Trecho para leitura
* * * * * * *

Disto resulta outro ensinamento: não há que se esperar nenhum ganho vindo gratuitamente dos governantes de plantão, pois tal Estado não é sequer para o povo quanto mais do povo, senão para dominá-lo. Os ditos representantes, na verdade, representam interesses particulares, próprios e de seus aliados; enfim, interesses privados que se realizam, além do mais, através da exploração da classe trabalhadora. Há mais de 150 anos diziam Marx e Engels, apropriadamente, que “o governo do Estado moderno não é senão um comitê para gerir os negócios comuns de toda a classe burguesa”. Afinal, o que são, por exemplo, a hidrelétrica Belo Monte, a alteração do código florestal, a transposição do Rio São Francisco e a Copa da FIFA? Por isso, a greve ensinou que a classe trabalhadora só conquista melhorias de vida a partir de suas próprias lutas e só pode mudar de vida, ou melhor, mudar a vida a partir da luta contra a classe parasitária (burguesa), destituindo-a do poder.

* * * * * * *

Resultado esperado
Reproduza na íntegra o trecho sobre o que a greve ensinou, sem mudar uma só palavra ou sinal.

* * * * * * *

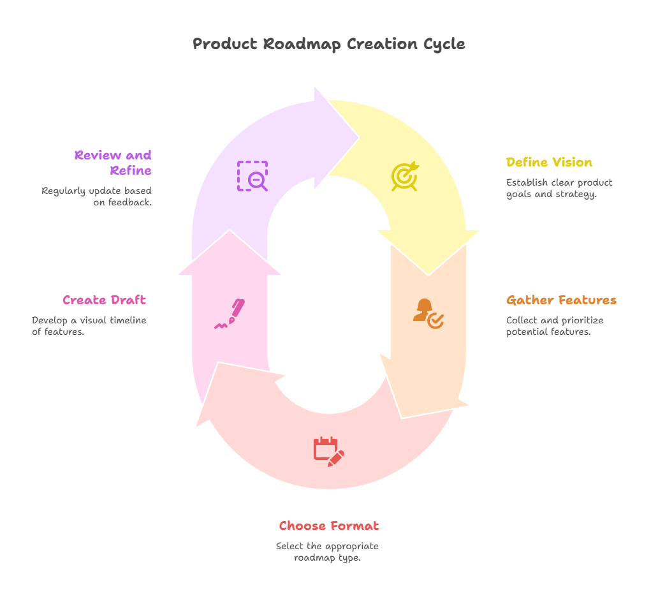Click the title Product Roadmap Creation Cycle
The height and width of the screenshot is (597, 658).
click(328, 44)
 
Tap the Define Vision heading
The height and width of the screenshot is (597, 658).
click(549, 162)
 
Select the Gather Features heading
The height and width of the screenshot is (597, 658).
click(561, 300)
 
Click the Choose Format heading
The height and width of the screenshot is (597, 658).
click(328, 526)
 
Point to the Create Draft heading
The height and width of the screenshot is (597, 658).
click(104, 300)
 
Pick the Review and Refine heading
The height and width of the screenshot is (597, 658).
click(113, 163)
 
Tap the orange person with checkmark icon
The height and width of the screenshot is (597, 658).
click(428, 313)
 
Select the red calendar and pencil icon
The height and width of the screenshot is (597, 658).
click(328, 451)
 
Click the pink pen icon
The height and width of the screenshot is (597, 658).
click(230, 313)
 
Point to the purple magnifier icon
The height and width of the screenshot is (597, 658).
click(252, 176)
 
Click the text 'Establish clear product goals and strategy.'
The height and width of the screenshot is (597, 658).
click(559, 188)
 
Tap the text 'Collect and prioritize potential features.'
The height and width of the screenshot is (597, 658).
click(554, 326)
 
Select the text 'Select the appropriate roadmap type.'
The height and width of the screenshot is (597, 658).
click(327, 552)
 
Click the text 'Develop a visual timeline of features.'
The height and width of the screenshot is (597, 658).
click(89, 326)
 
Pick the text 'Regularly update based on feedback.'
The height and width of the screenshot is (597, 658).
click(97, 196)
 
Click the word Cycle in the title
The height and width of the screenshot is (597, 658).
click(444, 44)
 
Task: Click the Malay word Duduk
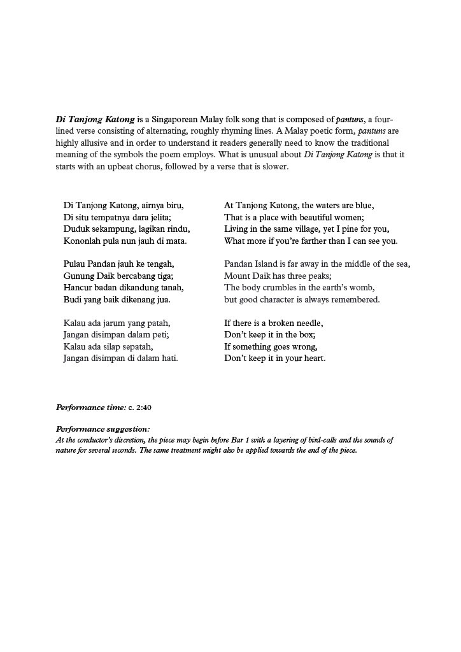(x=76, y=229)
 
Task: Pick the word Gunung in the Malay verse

* * * * * * *

Solução completa
Disto resulta outro ensinamento: não há que se esperar nenhum ganho vindo gratuitamente dos governantes de plantão, pois tal Estado não é sequer para o povo quanto mais do povo, senão para dominá-lo. Os ditos representantes, na verdade, representam interesses particulares, próprios e de seus aliados; enfim, interesses privados que se realizam, além do mais, através da exploração da classe trabalhadora. Há mais de 150 anos diziam Marx e Engels, apropriadamente, que “o governo do Estado moderno não é senão um comitê para gerir os negócios comuns de toda a classe burguesa”. Afinal, o que são, por exemplo, a hidrelétrica Belo Monte, a alteração do código florestal, a transposição do Rio São Francisco e a Copa da FIFA? Por isso, a greve ensinou que a classe trabalhadora só conquista melhorias de vida a partir de suas próprias lutas e só pode mudar de vida, ou melhor, mudar a vida a partir da luta contra a classe parasitária (burguesa), destituindo-a do poder.